Gruber refutes Mims's example about the problems of gatekeeping by noting that Amazon's iPhone app can be used to purchase physical goods without paying Apple's 30% fee for in-app purchases. But that's the refutation of a poorly chosen example. It doesn't address how native app developers are beholden to platform owners, particularly in the iOS ecosystem. It doesn't address Mims's citation of venture capitalist Chris Dixon's argument that Apple's 30% fee presents a challenge to those who would create businesses that rely on app sales or in-app purchases.
It's worth asking whether the 30% fee for app sales and for digital goods sales in mobile apps -- set by Apple and adopted by Amazon, Google, and Microsoft for their stores -- hinders innovation. It's worth asking whether it's a reasonable and fair fee, particularly when Google's Chrome Web Store gets by with a 5% transaction fee. If revenue potential drives innovation, think how much more innovation we'd see if the Apple tax were lowered to 5%.
Native apps, as Gruber says, "are superior clients to open Internet services." That's true from a development point of view: Native app development is easier than mobile web app development. And it's true from a usability view: Native apps tend to have better touch-optimized interfaces. But it's not necessarily true in terms of the user's ability to control the app.
The problem with native apps is that, unlike desktop web browsers, they do not provide users with the ability to control app content. For publishers, this is a benefit. But we're talking about users, not publishers; it's the user's phone, after all, not anyone else's. A person viewing content in a desktop browser (or on a jailbroken iPhone or an Android device with an ad-blocking app installed outside of Google Play) can modify that browser to block ads or otherwise alter the content. A person viewing content in a native app does not have this option unless it has been explicitly allowed.
So in terms of control, native apps are not superior clients. They are clearly inferior to browsers that users can alter through extensions and add-ons. And control is important. Control is what separates the Internet from TV.
Control is an issue that extends beyond the user's ability to alter content to the ecosystem owner's ability to censor.
Writing for Slate, Will Oremus acknowledges that Mims has a point about lack of openness in the native app ecosystem. "Mims and Dixon are right that this poses challenges for openness and innovation, especially when a company like Apple wields so much control over its app ecosystem."
Apple's control of content in iOS apps is too much. If Apple wishes to continue to censor apps based on content, it should license third-party iOS stores or at least adopt Google Play's less fussy content policy. There's no reason native apps should be treated any differently from books or films when it comes to lawful content. There's no reason Apple should be able to reject an app with lawful content. With web apps, this isn't an issue; no permission is required to publish a web app.
The issue isn't so much that the web is dying; it's that too many people prefer autocratic convenience over the web's messy democracy.
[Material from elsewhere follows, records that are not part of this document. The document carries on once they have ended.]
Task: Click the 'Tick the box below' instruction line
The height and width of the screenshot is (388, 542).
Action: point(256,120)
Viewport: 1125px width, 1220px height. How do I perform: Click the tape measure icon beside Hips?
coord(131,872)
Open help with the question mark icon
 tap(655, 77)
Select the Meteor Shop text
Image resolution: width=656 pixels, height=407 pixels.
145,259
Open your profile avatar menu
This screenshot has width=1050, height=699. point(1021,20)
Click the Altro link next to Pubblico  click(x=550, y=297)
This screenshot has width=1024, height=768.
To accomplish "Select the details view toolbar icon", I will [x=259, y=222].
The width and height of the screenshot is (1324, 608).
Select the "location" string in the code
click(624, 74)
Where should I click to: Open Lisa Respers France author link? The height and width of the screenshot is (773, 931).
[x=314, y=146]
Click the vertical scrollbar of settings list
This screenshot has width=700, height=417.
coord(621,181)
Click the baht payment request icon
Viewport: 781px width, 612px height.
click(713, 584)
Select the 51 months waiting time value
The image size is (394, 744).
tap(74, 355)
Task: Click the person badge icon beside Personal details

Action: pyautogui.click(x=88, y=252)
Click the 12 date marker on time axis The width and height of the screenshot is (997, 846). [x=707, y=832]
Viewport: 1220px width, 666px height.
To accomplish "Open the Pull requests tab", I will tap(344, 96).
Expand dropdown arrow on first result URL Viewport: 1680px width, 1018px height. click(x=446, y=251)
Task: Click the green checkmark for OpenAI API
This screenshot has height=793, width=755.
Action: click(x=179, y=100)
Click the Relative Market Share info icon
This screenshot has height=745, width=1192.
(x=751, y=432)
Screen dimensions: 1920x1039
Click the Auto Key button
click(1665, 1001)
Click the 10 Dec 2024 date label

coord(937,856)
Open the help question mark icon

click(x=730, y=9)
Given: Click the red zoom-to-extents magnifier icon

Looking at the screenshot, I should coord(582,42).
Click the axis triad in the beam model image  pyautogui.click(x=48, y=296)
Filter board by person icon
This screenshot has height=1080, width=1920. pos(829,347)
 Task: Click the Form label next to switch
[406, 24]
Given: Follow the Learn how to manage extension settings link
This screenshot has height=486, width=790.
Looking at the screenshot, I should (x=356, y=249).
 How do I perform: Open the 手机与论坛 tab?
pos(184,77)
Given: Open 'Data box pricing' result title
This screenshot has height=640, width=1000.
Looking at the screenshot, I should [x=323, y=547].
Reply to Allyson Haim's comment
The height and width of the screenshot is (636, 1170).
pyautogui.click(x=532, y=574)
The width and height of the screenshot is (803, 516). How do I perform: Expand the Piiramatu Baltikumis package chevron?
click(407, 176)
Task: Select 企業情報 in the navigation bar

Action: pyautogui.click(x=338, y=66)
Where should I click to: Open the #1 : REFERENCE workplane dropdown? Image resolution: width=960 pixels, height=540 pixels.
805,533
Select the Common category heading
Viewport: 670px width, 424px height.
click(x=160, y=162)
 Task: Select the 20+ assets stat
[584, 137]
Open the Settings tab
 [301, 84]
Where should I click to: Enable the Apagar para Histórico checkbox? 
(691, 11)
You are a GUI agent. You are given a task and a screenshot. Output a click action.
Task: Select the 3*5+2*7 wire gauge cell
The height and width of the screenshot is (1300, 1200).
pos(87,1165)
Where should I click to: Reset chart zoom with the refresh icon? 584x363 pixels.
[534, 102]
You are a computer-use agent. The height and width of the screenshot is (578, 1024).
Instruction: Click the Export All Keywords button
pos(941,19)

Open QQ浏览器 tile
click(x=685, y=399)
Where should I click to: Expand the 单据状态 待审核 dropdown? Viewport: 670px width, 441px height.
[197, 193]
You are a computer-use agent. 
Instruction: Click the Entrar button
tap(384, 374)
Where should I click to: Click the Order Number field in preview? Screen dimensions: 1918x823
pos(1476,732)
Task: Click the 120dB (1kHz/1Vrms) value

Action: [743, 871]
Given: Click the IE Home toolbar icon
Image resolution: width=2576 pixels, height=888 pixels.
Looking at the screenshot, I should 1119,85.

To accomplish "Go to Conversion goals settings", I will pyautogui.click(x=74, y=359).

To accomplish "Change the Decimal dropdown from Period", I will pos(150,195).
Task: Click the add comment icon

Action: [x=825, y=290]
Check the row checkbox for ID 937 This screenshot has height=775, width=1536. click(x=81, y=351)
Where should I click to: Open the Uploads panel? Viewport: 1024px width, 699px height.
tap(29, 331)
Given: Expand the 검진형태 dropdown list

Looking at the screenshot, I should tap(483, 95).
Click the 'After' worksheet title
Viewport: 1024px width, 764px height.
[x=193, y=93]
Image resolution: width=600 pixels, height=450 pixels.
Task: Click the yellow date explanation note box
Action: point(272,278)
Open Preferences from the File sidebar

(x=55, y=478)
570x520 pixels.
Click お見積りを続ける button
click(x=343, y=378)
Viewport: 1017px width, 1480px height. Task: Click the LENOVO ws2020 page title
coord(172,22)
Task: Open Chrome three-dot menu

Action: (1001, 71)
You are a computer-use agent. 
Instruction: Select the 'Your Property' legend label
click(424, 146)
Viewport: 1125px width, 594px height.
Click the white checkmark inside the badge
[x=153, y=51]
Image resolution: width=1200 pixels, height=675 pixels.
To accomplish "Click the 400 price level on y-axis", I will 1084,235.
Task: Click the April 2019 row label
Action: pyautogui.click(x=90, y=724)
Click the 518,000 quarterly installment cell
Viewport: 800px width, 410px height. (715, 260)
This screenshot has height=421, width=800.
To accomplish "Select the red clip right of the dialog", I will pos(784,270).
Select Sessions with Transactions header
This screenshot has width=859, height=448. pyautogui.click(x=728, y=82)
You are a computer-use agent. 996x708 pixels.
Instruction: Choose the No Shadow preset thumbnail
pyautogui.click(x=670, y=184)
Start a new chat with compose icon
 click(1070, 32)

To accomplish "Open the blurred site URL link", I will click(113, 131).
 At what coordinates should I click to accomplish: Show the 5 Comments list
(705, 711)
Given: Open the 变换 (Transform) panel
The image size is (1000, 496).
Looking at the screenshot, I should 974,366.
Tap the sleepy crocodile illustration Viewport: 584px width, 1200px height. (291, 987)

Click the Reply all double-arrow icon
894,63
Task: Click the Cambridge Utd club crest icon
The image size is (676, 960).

Last month, Tim Bray, formerly an Android evangelist with Google, framed the "web is dying" argument a bit differently. As reported by CNET, Bray's concern isn't so much about the web dying as about the growing gap between native app development tools and web app development tools.
Speaking at the a Goto Conference for software developers in Aarhus, Denmark, Bray urged audience members not to forget that the web is the only major computing platform that isn't backed by a specific vendor.
"I want an Internet where people, like people in this room, can write beautiful software and post beautiful software and have people use beautiful software without having to ask anybody's permission," Bray said.
To make that happen, those developing web technologies need to raise the level of their game. The companies committed to native development have taken control and they're not inclined to give it back.